There is news, more or less, to report about the various recall campaigns currently being waged against Oregon state Democrats.

For starters, those of you who have been concerned that the existence of two separate efforts to recall Gov. Kate Brown might suck the life out of both have no need to worry: A joint statement last week from the two campaigns urged people to support both recall campaigns and attempted to downplay earlier media reports of friction between the two.

Said Michael Cross, the chief petitioner for the “Flush Down Kate Brown” recall campaign: “We want to make it as easy as possible for voters to support both recall efforts, so I am urging our great grassroots volunteers to carry and offer both recall petitions.”

Said Bill Currier, the Adair Village man who is the chairman of the Oregon Republican Party: “Voters will have the final say at the ballot box on Kate Brown’s future and that of so many of the state’s abused and ignored citizens.”

So the advice from both of these campaigns is that voters angry with Brown’s actions as governor should sign both petitions. But they should be careful not to sign the same petition twice - that would invalidate both signatures when it comes time for the Secretary of State’s Office to verify the two recall petitions.

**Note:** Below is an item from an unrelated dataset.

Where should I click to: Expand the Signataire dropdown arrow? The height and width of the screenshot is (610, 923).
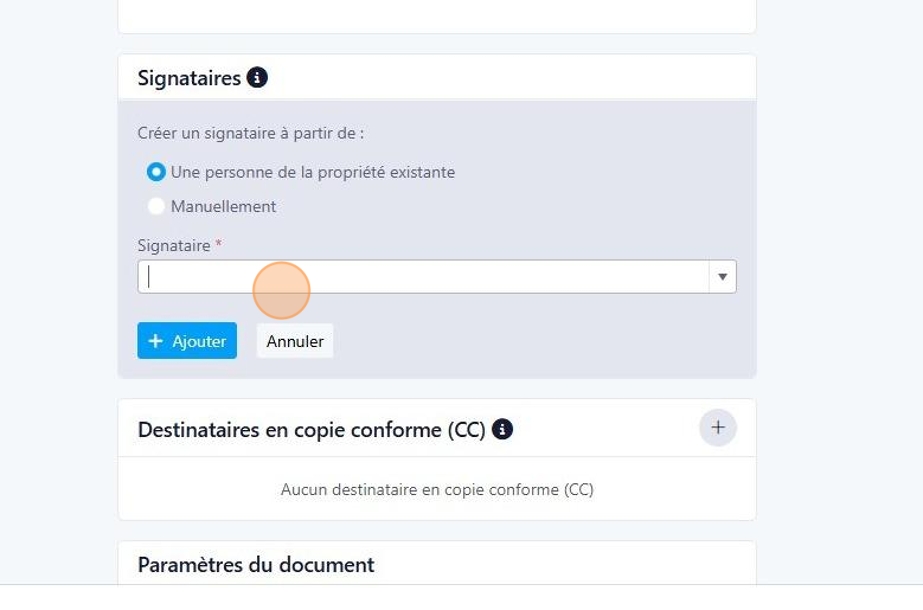pyautogui.click(x=722, y=277)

Both efforts need to collect more than 280,000 valid signatures by Oct. 14 to force a recall election against Brown, and that’s a big hurdle for both of them. But it’s not completely out of the question: The dramatic end of this year’s legislative session, during which rural Oregon communities helped galvanize opposition to a controversial cap-and-trade carbon proposal (and a walkout by 11 GOP state senators brought the Senate to a standstill), may have helped to spark the GOP faithful: Oregon Public Broadcasting reported that state officials noted a surge in July in the number of voters registering as Republican.

Here’s the deal, though: Republicans still face a substantial (and slowly growing) gap in terms of the overall number of registered voters in Oregon. As of August, Democrats held an advantage of nearly 267,000 registered voters over Republicans. That’s a little bit more than in August 2018, when the gap was about 258,000 voters. (The numbers for last month showed 969,455 registered Democrats in Oregon and 702,757 registered Republicans. It won’t be long until the number of nonaffiliated voters surpasses the Democrats; as of August, 932,614 voters were not affiliated with any political party.)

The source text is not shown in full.